** Records provided follows **
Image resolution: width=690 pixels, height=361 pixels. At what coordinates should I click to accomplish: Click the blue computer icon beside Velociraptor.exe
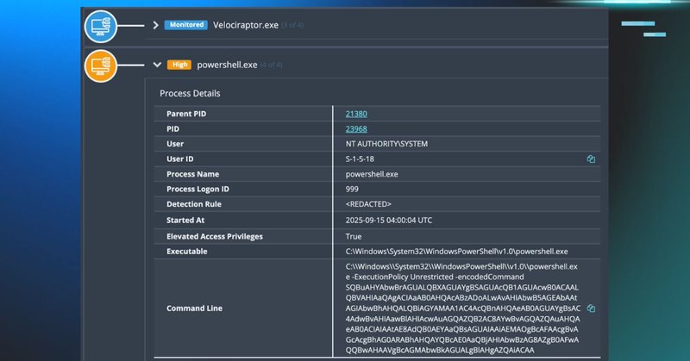(101, 26)
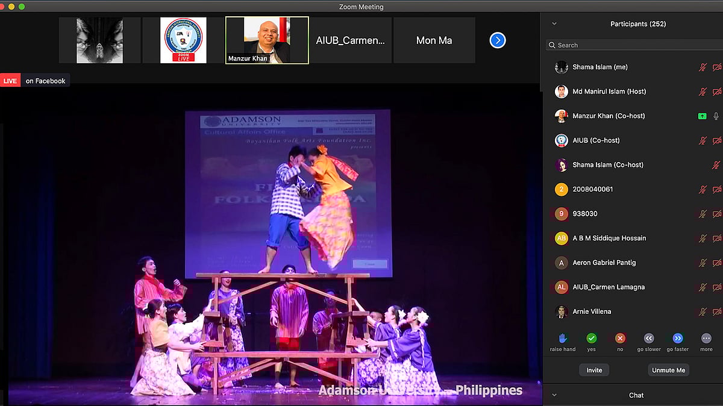Collapse the Participants panel chevron
Image resolution: width=723 pixels, height=406 pixels.
pos(554,24)
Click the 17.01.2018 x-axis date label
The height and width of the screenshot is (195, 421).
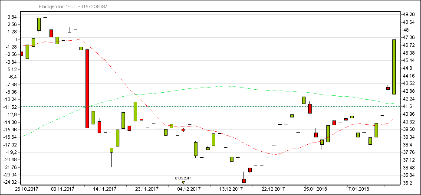(357, 189)
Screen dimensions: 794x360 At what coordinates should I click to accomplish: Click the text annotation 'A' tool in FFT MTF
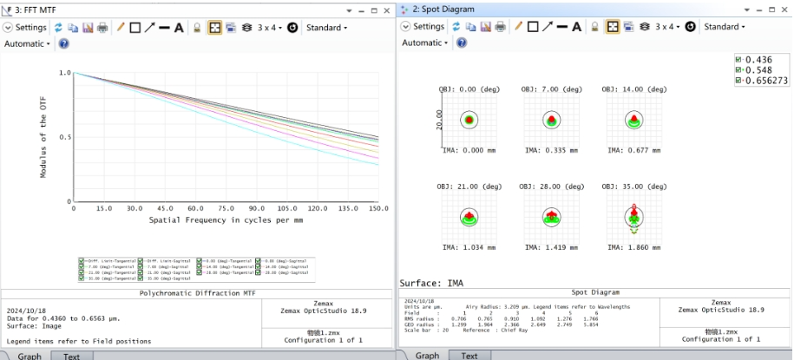click(x=179, y=28)
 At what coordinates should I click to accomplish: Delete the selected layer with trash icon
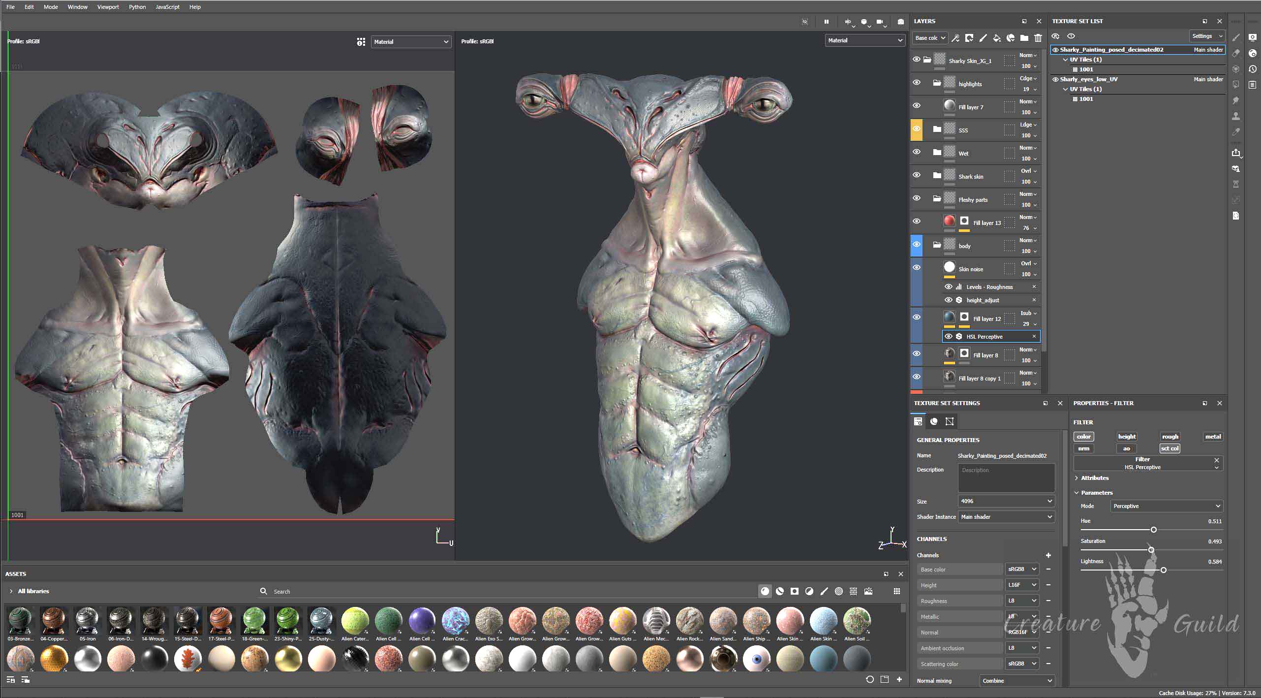[x=1038, y=38]
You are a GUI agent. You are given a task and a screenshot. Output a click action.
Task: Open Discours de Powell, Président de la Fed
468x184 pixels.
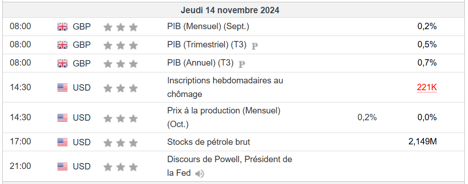[x=229, y=159]
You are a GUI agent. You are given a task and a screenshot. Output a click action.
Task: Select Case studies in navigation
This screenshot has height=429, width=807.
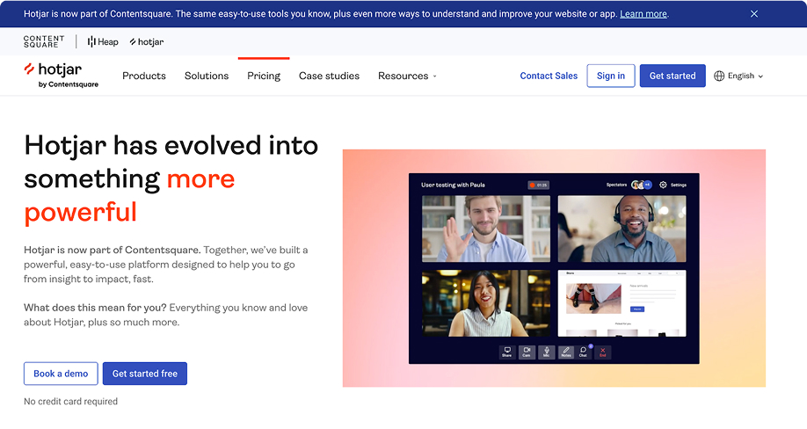pos(329,76)

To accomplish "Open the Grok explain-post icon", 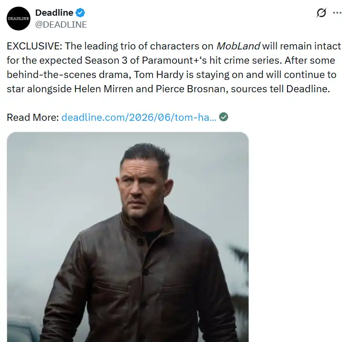I will (x=321, y=12).
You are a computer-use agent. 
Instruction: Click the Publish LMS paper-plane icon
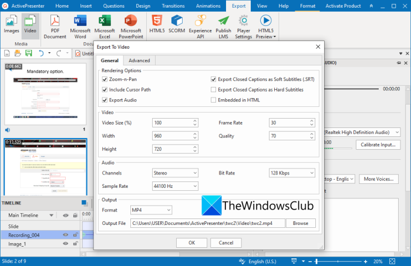pos(223,21)
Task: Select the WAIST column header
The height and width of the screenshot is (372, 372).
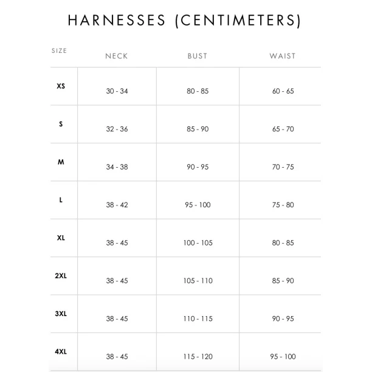Action: [283, 56]
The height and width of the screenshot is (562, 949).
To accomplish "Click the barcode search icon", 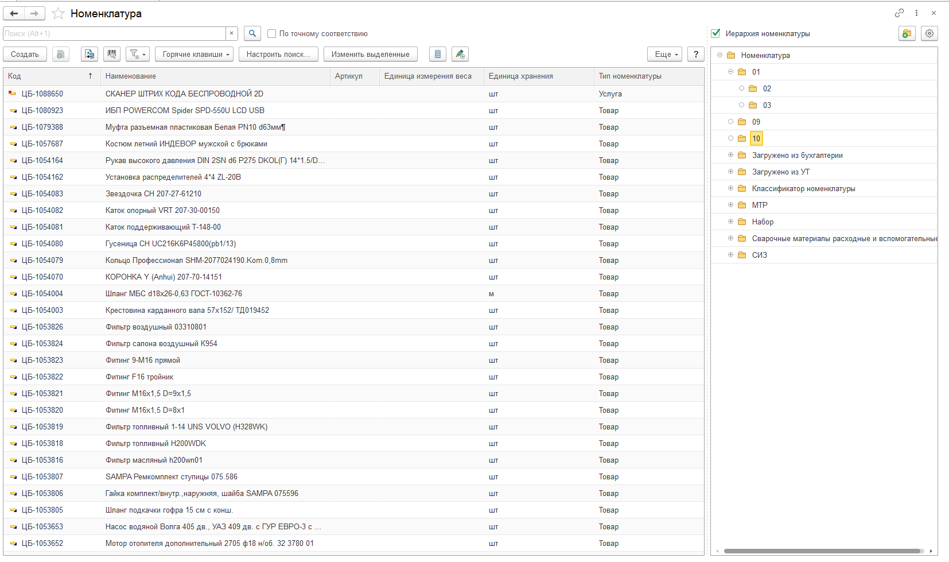I will point(112,54).
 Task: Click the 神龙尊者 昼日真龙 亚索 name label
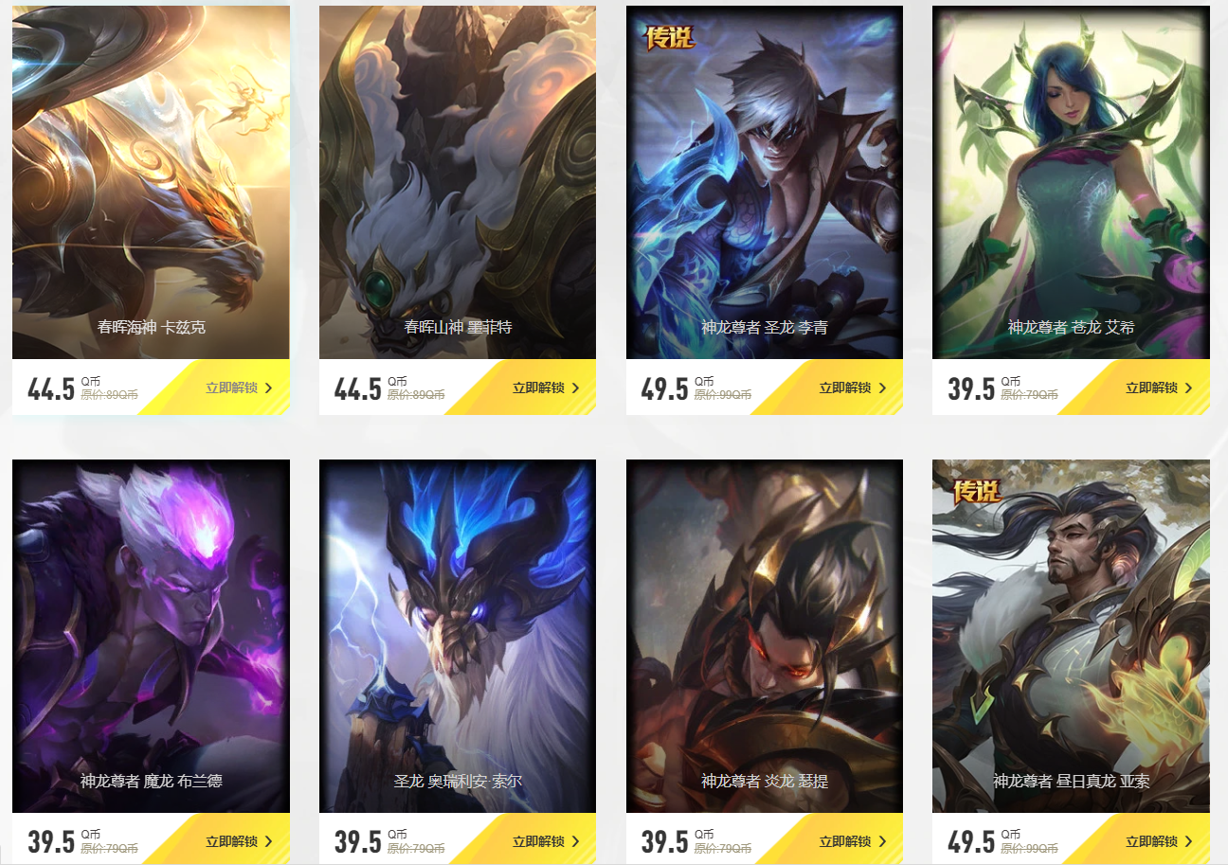1071,782
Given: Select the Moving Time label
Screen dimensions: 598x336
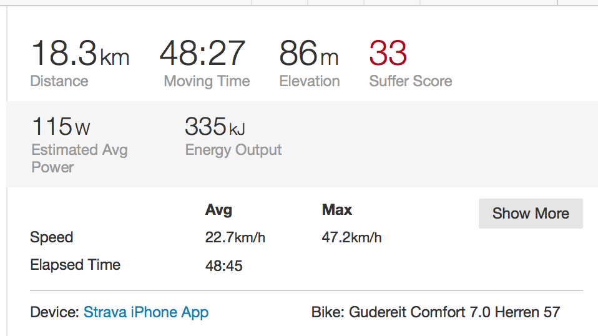Looking at the screenshot, I should point(207,81).
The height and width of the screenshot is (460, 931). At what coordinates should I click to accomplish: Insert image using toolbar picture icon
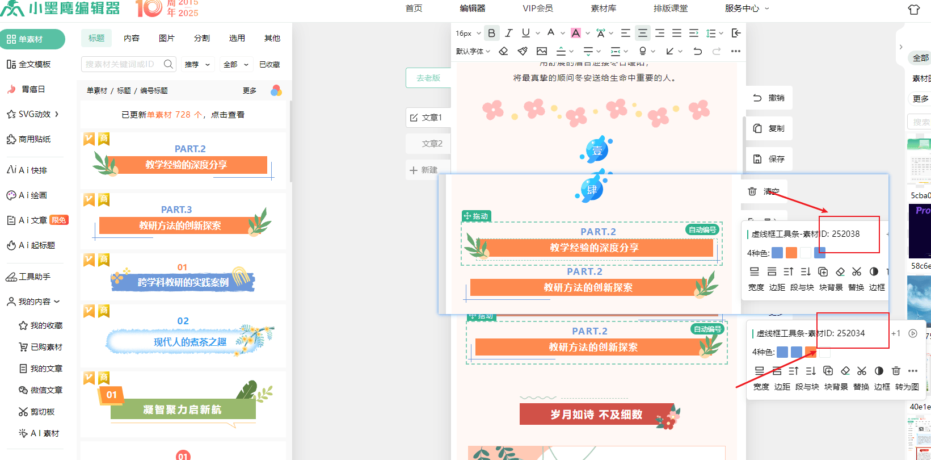[542, 51]
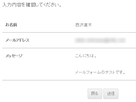Click the メッセージ field label

pos(14,56)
** End of Records provided **
What to do —
What you return must match, character for character, the lines above from the one with "You are a computer-use agent." through the one with "The height and width of the screenshot is (562, 949).", minus any pictures.

Solved problem —
You are a computer-use agent. 
Instruction: Click the Publish LMS paper-plane icon
pos(223,21)
Task: Select the WAIST column header
The height and width of the screenshot is (372, 372).
Action: [283, 56]
The height and width of the screenshot is (562, 949).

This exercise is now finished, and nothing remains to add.